I fell like the critic in me is stronger, but i really can’t compare myself to neurotypical standards
Being a responsible adult with ADHD means kind of doing both in a controlled way. What I mean by that is, ADHD gives you some deficits and difficulties. On the one hand, you can’t use it as an excuse to not work on those difficulties and do your best. On the other hand, you also shouldn’t be hard on yourself if your best sometimes doesn’t measure up to other people’s expectations. And for your sanity you should always give yourself breaks from working on yourself.
Exactly. While it is not your fault you were dealt this hand it’s still your responsibly to manage it and how it effects others to the best of your ability
Have you considered taking medication like Adderall?
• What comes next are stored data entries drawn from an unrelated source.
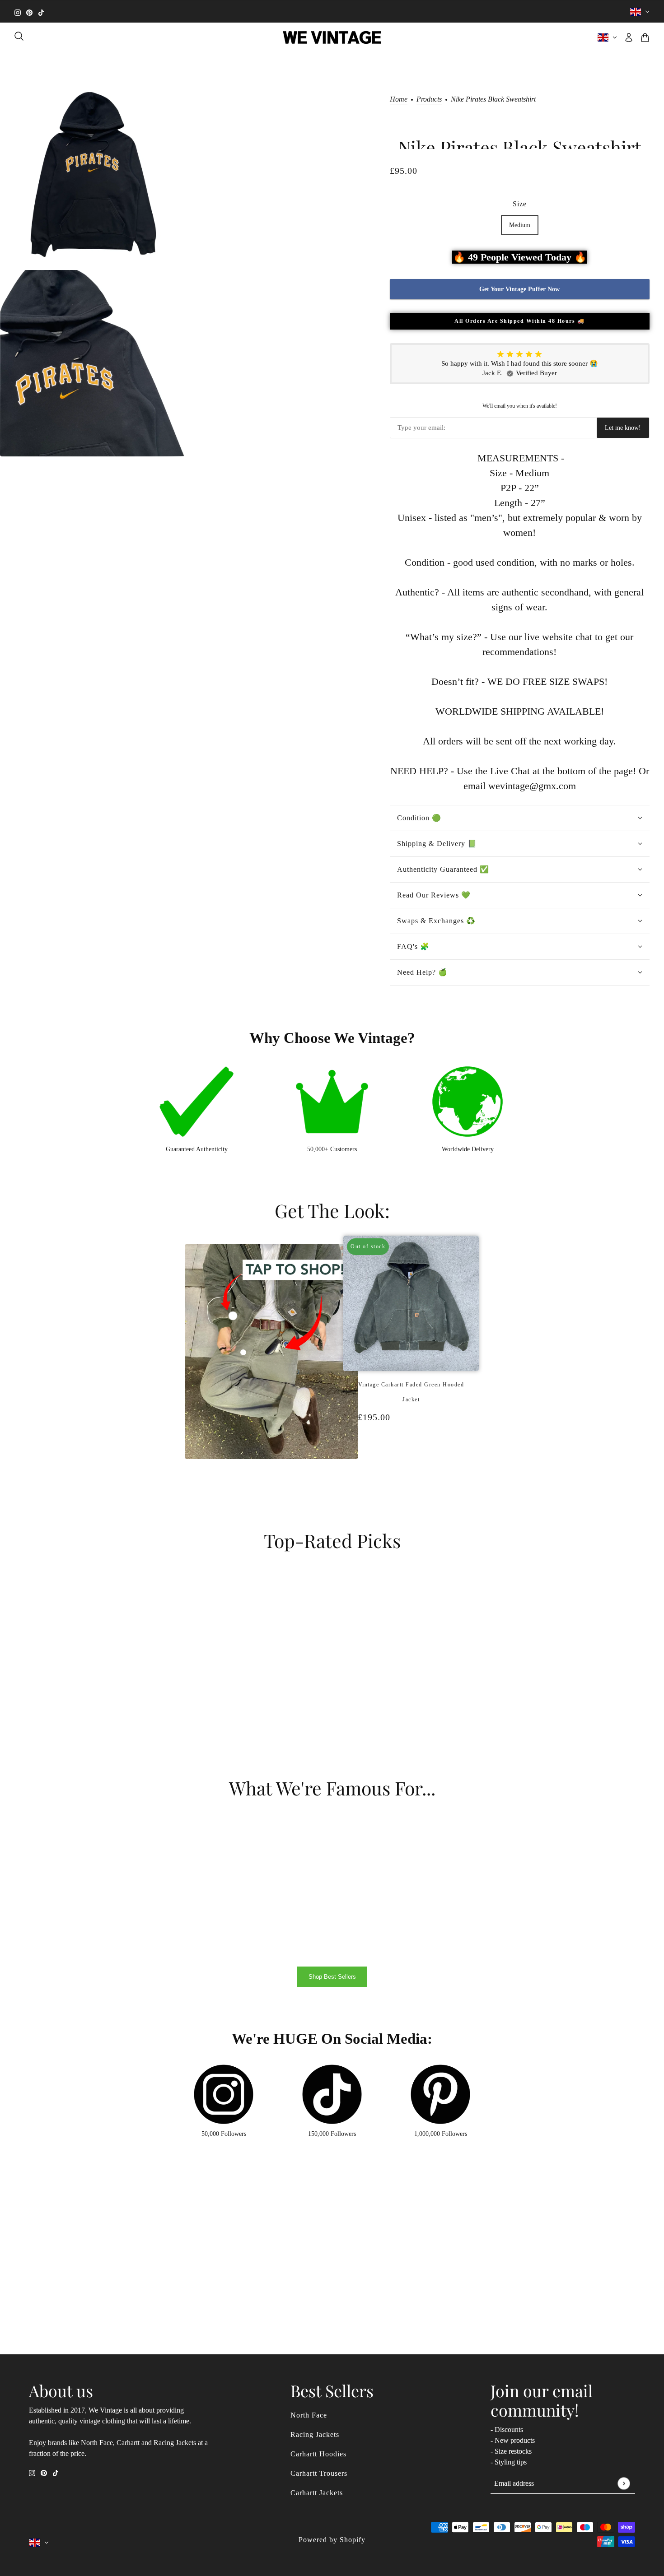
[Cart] (645, 37)
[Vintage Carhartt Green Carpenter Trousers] (415, 1464)
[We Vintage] (332, 37)
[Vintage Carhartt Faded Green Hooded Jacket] (406, 1464)
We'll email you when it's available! (519, 406)
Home (398, 99)
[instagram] (17, 11)
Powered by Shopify (332, 2539)
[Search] (18, 36)
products (429, 99)
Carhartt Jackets (316, 2493)
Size (520, 204)
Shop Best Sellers (332, 1976)
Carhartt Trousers (318, 2473)
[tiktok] (41, 11)
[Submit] (623, 2483)
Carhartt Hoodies (318, 2454)
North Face (308, 2415)
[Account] (628, 37)
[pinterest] (29, 11)
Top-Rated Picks (332, 1540)
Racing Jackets (314, 2434)
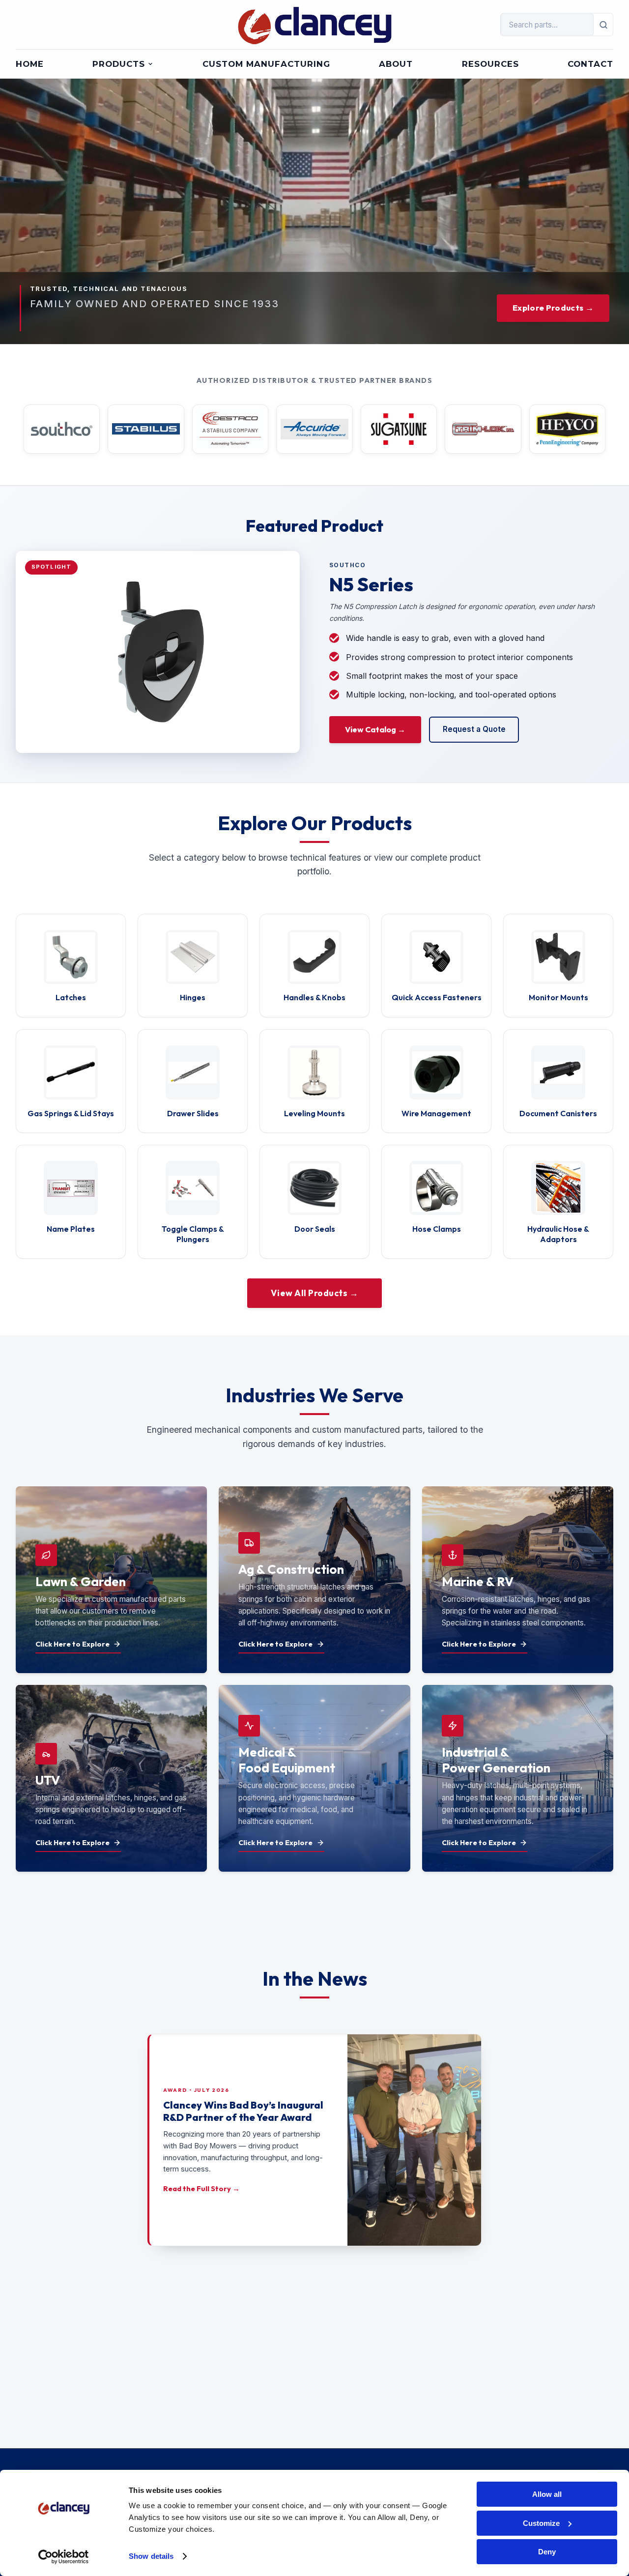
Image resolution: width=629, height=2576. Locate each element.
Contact (590, 64)
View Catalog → (375, 729)
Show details (151, 2556)
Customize (541, 2523)
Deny (547, 2551)
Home (30, 64)
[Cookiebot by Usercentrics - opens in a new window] (64, 2556)
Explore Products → (553, 307)
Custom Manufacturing (266, 64)
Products (118, 64)
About (396, 64)
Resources (490, 64)
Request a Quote (474, 729)
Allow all (547, 2494)
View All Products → (315, 1293)
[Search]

I am not even diagnosed at the moment. And the whole process of getting diagnosed in my country is discouraging me. And somehow I fear that I would lose an portion of “me” if I would medicate now.
I grew up without a diagnose and some how habdlrd it and coped with it enough that it wasn’t directly a problem. Until last year when I get to know somebody who is diagnosed who said to me I probably have it and I am still learning what it realy means, but it helps knowing now the words to describe how I always fellt.
Sorry I got lost, so maybe someday but unsure.
I just recently got on Adderall.
I have difficulties following conversations and staying focused and on task. I also get really frustrated at myself when I get distracted and lose focus - it makes me feel inadequate and I know that I am not.
I can empathize with your fear of losing yourself, however — I am glad I have been able to support the part of myself that would struggle to focus and quickly spiral.
I can’t speak for OP, but for me, after finishing an undergrad degree, the side effects of Adderall made it less tolerable than just finding a job in a field I’m actually interested in. Now I just have to deal with all the other responsibilities that being an adult entails, which sucks without meds, but at least I can sleep normally 🤷
How do you get prescribed this? Like what do you say as an undiagnosed adult
Schedule time with a physician and describe your symptoms. The doctor will make a decision around a diagnosis and prescribe if needed.